What writer could not include these? Whether they're textbooks on how to write, textbooks on how to fight with swords (my newest acquisition, and how exciting is that?), or whether their literary novels with language that sings, a poetry journal with images that startle, how could I not love them. Of course my favourite of all is the sprawling fat fantasy novel, preferably in a set of at least three, that will transport me to another world.
Books could be my number one inspiration -- but sometimes I'll read something that is so wondrous that I'll wonder why I am doing this. It's not so much a point about whether I am capable of writing such a thing as much as it is a point about feeling the need to write, when I have clearly found a book someone else has written that fills that same need in me. Strange, isn't it?

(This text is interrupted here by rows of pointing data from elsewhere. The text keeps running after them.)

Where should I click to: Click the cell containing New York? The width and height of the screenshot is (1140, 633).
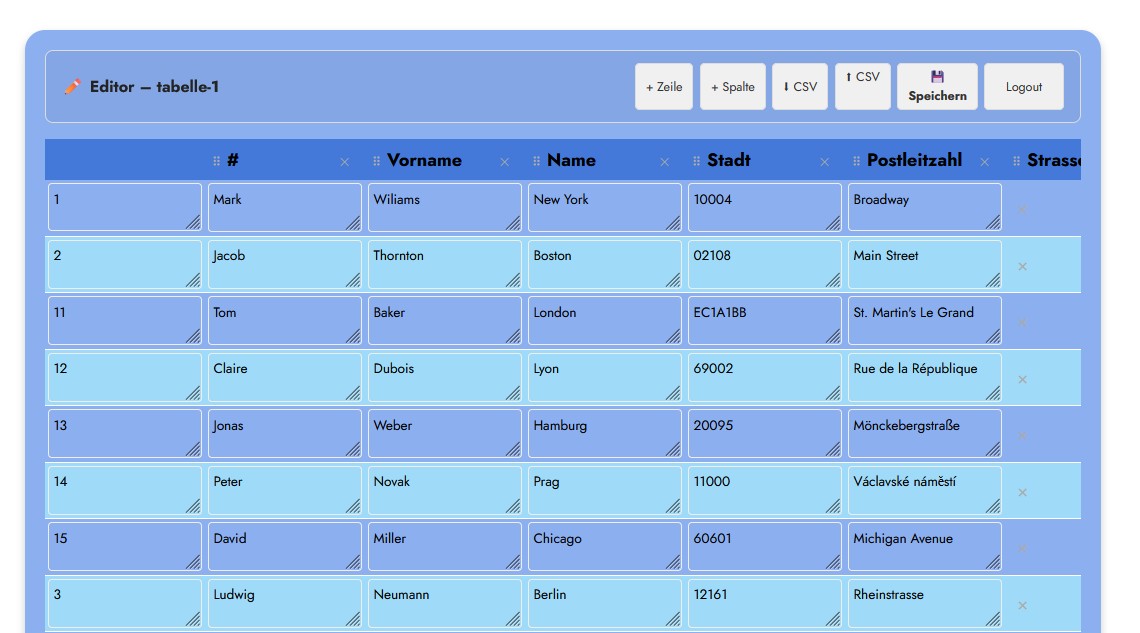click(x=604, y=207)
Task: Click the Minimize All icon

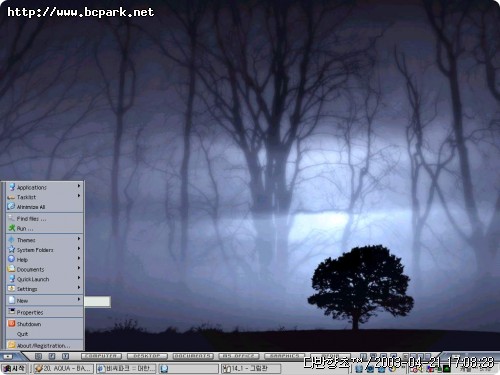Action: (x=12, y=207)
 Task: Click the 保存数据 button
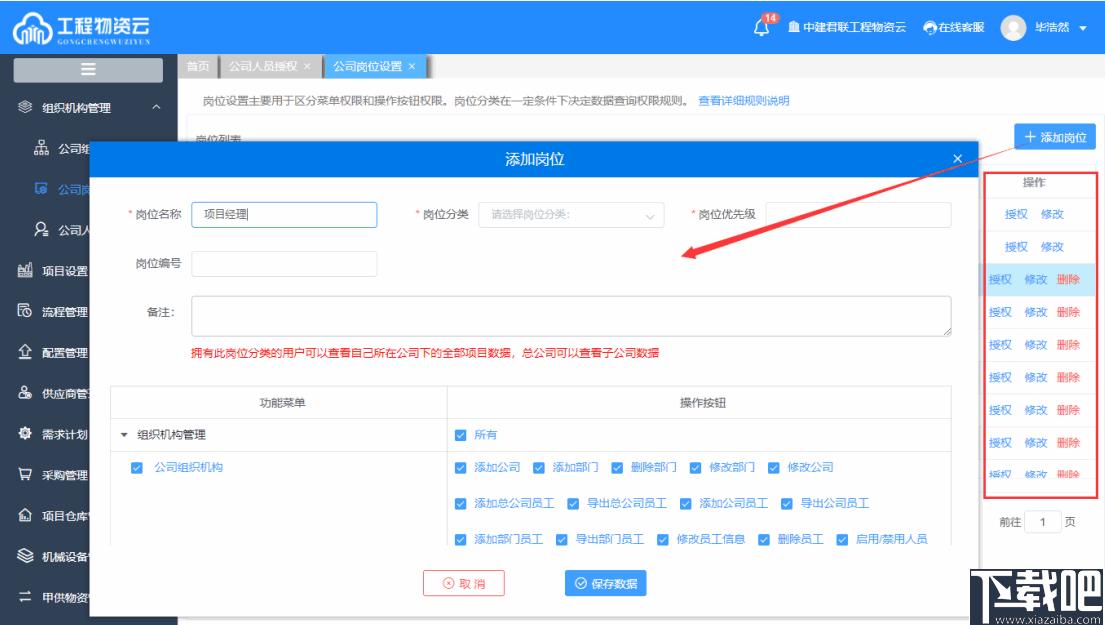(x=605, y=583)
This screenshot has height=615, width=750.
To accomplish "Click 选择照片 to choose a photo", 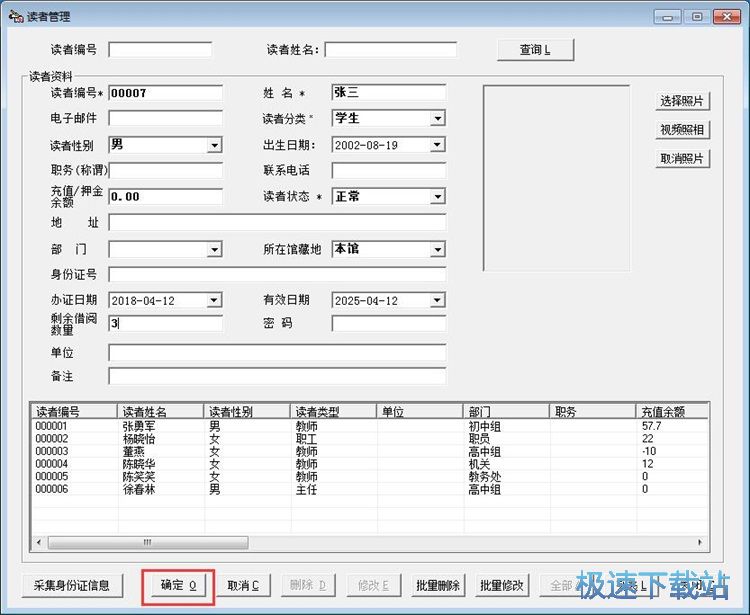I will (x=682, y=101).
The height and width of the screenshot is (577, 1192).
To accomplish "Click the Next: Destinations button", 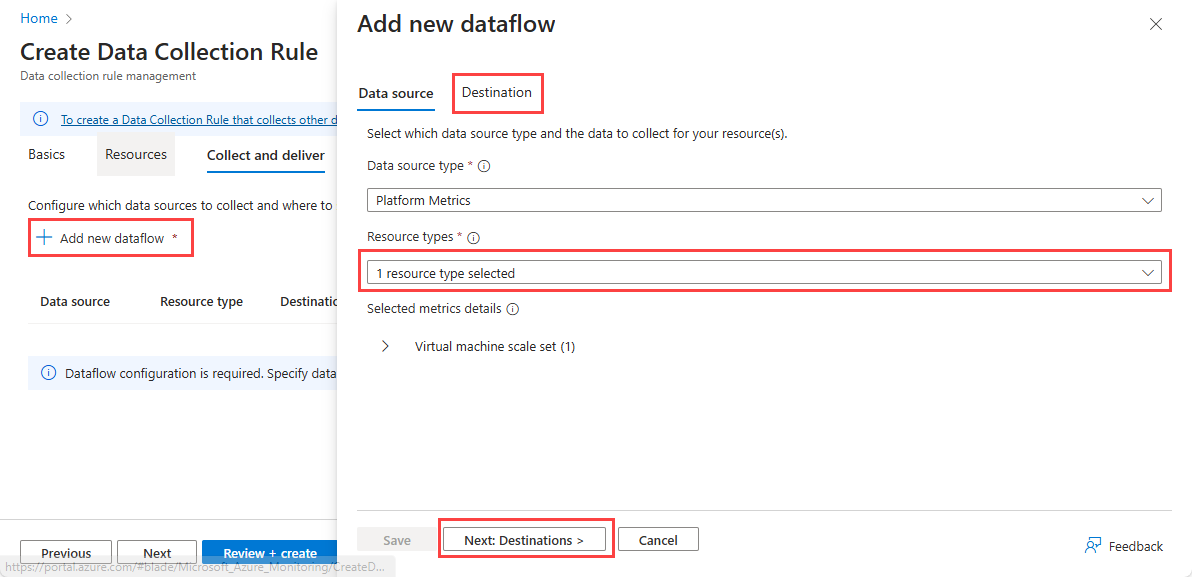I will click(x=524, y=540).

We say to our students that they must read widely -- both inside the genre they're writing in and outside. It astounds me how little some of these kids read. I sometimes feel, because I studied science instead of arts, that I'm very underread. And in my years at high school we never once studied the bard, though I did read Romeo and Juliet of my own accord. Would love to read MacBeth and King Lear. These kids, some of them, haven't even heard of Dostoevski, another writer I read for pleasure. So even though I feel underread compared to some of my teaching peers, I find I talk books with them and realise I have actually read a lot. But no matter how much you do read, there's always so much more that you can't. Oh, how I'd like to be a faster reader, because compared to some of my friends I am quite slow. And I do read *every* word -- after all, as a writer I craft every word, so I'm not expecting people to be skipping over them. And I suppose I'm always dipping into technical manuals and magazines and reading Poetrix submissions, and student manuscripts, but I'd like more time to read for pleasure. Because pleasure it is. I often now feel guilty when I curl up with a book because I put everything: the kids, emails, my writing, my pets, the whole world, on hold. But I try to tell myself I'm not indulging myself -- I am working, learning how to hone my own writing, drawing on the techniques that other writers use, but that knowledge doesn't stop the experience from feeling self-indulgent, purely because it is so pleasurable.